From 7c70bfbefa8484011eeb704cea1470449873e5e3 Mon Sep 17 00:00:00 2001
From: ver217 <lhx0217@gmail.com>
Date: Thu, 14 Jul 2022 17:31:13 +0800
Subject: [PATCH] [hotfix] fix PipelineSharedModuleGradientHandler (#1314)

---
 .../_pipeline_parallel_gradient_handler.py               | 9 +++++++--
 1 file changed, 7 insertions(+), 2 deletions(-)

diff --git a/colossalai/engine/gradient_handler/_pipeline_parallel_gradient_handler.py b/colossalai/engine/gradient_handler/_pipeline_parallel_gradient_handler.py
index 31a3dccee..83f5c00cf 100644
--- a/colossalai/engine/gradient_handler/_pipeline_parallel_gradient_handler.py
+++ b/colossalai/engine/gradient_handler/_pipeline_parallel_gradient_handler.py
@@ -33,14 +33,19 @@ class PipelineSharedModuleGradientHandler(BaseGradientHandler):
             # Pack the buckets.
             for param in self._model.parameters():
                 group = getattr(param, 'pipeline_shared_module_pg', None)
-                if param.requires_grad and param.grad is not None and group is not None:
+                if param.requires_grad and group is not None and (
+                    (hasattr(param, 'colo_attr') and not param.colo_attr.saved_grad.is_null())
+                        or param.grad is not None):
                     tp = param.data.type()
                     buckets[group][tp].append(param)
 
             # For each bucket, all-reduce and copy all-reduced grads.

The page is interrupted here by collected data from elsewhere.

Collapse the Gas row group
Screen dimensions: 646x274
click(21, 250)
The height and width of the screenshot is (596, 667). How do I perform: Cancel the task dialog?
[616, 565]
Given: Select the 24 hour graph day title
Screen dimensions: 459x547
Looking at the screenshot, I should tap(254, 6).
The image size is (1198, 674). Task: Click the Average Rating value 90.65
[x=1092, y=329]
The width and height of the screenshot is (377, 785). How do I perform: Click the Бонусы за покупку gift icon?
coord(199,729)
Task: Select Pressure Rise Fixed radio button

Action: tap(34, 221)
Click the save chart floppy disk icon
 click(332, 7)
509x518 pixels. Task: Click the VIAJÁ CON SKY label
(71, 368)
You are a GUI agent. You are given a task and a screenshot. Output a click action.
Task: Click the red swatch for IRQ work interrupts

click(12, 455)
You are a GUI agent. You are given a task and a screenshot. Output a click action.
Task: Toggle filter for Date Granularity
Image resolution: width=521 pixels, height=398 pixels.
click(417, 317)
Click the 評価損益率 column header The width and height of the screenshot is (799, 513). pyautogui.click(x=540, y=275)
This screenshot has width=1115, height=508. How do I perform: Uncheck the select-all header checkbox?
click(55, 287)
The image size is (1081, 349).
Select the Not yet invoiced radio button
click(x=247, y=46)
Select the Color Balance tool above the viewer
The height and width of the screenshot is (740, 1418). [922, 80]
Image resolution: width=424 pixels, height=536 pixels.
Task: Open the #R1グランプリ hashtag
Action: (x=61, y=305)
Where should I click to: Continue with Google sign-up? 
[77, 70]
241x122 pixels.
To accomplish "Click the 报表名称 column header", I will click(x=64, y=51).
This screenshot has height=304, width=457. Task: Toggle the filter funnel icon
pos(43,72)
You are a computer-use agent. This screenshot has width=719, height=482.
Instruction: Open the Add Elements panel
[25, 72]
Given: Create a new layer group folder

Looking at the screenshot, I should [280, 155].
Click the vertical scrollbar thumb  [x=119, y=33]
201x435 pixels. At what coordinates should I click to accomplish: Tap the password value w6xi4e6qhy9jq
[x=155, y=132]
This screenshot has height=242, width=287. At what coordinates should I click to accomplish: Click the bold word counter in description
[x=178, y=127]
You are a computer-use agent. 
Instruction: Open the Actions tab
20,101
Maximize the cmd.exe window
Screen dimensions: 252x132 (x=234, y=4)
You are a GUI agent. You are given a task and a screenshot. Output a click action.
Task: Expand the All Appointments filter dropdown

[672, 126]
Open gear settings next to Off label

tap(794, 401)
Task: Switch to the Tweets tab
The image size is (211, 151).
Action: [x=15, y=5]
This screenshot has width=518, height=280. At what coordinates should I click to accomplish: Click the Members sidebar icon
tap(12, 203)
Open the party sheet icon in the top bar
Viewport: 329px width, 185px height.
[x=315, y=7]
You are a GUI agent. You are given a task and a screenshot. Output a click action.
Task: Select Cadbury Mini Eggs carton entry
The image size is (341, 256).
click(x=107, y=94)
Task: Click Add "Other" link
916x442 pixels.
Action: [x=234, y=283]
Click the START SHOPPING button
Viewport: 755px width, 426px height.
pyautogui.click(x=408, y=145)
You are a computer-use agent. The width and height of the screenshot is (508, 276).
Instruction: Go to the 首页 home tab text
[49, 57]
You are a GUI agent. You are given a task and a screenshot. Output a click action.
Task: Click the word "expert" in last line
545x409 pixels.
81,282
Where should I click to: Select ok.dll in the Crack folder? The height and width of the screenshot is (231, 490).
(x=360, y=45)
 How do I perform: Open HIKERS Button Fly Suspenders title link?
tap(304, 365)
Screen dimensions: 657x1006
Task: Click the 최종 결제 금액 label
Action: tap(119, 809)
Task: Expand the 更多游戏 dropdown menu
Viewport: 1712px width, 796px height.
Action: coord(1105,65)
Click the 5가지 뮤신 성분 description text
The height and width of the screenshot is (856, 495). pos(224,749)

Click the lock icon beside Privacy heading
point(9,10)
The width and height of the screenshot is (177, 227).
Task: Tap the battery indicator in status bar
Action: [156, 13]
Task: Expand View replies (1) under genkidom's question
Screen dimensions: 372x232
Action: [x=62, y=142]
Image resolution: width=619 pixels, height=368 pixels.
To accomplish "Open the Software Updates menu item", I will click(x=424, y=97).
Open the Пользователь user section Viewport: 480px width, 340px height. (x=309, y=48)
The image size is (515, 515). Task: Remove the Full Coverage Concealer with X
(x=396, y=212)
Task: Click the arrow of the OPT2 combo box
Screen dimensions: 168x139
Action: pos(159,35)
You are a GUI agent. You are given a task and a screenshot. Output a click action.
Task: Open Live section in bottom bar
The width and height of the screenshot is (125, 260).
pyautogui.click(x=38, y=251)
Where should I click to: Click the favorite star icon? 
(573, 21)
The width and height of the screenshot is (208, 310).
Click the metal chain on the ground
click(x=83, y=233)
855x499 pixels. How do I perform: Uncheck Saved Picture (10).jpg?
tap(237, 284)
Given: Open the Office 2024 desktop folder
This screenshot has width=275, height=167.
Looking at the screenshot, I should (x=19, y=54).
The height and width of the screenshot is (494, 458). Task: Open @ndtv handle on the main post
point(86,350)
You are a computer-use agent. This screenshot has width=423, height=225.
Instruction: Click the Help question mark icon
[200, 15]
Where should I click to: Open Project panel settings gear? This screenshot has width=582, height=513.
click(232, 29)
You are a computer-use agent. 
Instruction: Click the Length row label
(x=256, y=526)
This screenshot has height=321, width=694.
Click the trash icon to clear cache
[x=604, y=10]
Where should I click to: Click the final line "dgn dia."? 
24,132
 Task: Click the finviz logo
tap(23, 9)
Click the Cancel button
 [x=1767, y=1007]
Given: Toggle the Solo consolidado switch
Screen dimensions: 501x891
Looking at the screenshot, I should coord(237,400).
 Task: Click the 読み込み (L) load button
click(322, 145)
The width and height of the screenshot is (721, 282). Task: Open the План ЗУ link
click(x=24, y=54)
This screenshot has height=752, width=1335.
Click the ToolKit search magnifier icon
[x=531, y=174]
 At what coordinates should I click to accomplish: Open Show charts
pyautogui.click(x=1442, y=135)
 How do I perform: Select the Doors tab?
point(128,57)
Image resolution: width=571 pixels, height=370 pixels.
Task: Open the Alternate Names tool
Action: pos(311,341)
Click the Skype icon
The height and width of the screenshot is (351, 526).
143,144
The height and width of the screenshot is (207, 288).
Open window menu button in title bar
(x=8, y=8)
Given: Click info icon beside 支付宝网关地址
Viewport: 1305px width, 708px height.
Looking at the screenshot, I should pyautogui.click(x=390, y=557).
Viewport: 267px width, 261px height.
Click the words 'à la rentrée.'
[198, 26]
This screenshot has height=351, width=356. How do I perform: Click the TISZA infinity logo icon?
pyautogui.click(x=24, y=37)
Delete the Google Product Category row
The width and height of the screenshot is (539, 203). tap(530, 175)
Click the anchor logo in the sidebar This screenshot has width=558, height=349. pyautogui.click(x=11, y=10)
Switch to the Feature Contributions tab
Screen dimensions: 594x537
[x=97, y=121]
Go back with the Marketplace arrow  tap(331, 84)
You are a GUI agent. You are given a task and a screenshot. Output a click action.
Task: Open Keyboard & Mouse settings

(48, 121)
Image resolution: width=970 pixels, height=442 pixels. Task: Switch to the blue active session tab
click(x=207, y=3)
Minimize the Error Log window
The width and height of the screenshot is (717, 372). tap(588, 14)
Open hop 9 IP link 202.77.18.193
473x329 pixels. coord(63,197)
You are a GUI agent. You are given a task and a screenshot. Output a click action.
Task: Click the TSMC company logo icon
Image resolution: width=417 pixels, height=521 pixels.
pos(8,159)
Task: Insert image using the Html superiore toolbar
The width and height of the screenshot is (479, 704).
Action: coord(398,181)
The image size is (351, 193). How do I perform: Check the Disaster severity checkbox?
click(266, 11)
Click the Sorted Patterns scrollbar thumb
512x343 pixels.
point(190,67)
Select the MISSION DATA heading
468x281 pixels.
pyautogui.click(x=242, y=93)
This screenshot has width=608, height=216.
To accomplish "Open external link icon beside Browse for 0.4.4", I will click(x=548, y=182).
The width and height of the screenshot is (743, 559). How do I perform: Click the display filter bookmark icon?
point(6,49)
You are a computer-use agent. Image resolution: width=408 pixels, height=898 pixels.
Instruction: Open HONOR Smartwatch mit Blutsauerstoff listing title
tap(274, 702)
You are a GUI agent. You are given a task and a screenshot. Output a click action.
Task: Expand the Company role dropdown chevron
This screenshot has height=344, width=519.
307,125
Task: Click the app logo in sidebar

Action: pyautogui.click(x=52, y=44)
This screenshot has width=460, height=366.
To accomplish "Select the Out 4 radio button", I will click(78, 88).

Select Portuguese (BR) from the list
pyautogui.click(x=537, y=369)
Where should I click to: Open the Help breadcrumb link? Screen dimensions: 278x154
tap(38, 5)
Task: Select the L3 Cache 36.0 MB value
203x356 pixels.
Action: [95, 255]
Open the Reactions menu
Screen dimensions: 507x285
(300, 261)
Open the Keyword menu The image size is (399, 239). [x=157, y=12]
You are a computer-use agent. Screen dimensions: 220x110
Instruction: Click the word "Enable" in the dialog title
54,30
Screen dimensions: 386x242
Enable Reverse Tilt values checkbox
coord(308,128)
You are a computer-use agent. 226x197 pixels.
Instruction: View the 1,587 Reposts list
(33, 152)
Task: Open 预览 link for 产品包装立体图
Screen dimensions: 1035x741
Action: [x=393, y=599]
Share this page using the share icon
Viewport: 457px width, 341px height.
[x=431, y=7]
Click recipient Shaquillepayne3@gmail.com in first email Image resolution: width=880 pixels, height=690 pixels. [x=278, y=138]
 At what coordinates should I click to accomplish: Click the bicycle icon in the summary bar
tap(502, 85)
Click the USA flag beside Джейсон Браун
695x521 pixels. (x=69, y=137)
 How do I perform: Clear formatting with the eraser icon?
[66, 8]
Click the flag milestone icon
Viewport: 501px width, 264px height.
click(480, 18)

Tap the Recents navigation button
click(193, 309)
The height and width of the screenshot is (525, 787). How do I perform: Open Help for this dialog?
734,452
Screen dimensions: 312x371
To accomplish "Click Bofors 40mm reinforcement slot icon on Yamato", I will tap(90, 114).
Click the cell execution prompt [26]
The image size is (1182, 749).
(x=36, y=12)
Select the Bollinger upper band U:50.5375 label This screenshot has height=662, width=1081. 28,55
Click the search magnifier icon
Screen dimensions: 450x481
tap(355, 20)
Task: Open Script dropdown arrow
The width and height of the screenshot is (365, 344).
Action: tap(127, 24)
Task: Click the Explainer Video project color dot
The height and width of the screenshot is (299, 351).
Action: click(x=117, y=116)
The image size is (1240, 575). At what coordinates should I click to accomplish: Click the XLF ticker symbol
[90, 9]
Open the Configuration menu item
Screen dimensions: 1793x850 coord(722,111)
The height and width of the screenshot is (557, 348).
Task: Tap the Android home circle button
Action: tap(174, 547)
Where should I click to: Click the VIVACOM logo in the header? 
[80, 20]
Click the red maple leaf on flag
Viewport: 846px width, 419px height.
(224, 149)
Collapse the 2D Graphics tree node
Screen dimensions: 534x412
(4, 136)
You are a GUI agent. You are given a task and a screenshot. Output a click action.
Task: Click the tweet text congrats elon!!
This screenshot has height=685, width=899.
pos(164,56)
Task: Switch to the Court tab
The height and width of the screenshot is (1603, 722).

             for group, group_buckets in buckets.items():
                 for tp, bucket in group_buckets.items():
-                    grads = [param.grad.data for param in bucket]
+                    grads = [
+                        param.colo_attr.grad_payload if hasattr(param, 'colo_attr') else param.grad.data
+                        for param in bucket
+                    ]
                     coalesced = _flatten_dense_tensors(grads).to(torch.cuda.current_device())
                     dist.all_reduce(coalesced, op=dist.ReduceOp.SUM, group=group)
                     for buf, synced in zip(grads, _unflatten_dense_tensors(coalesced, grads)):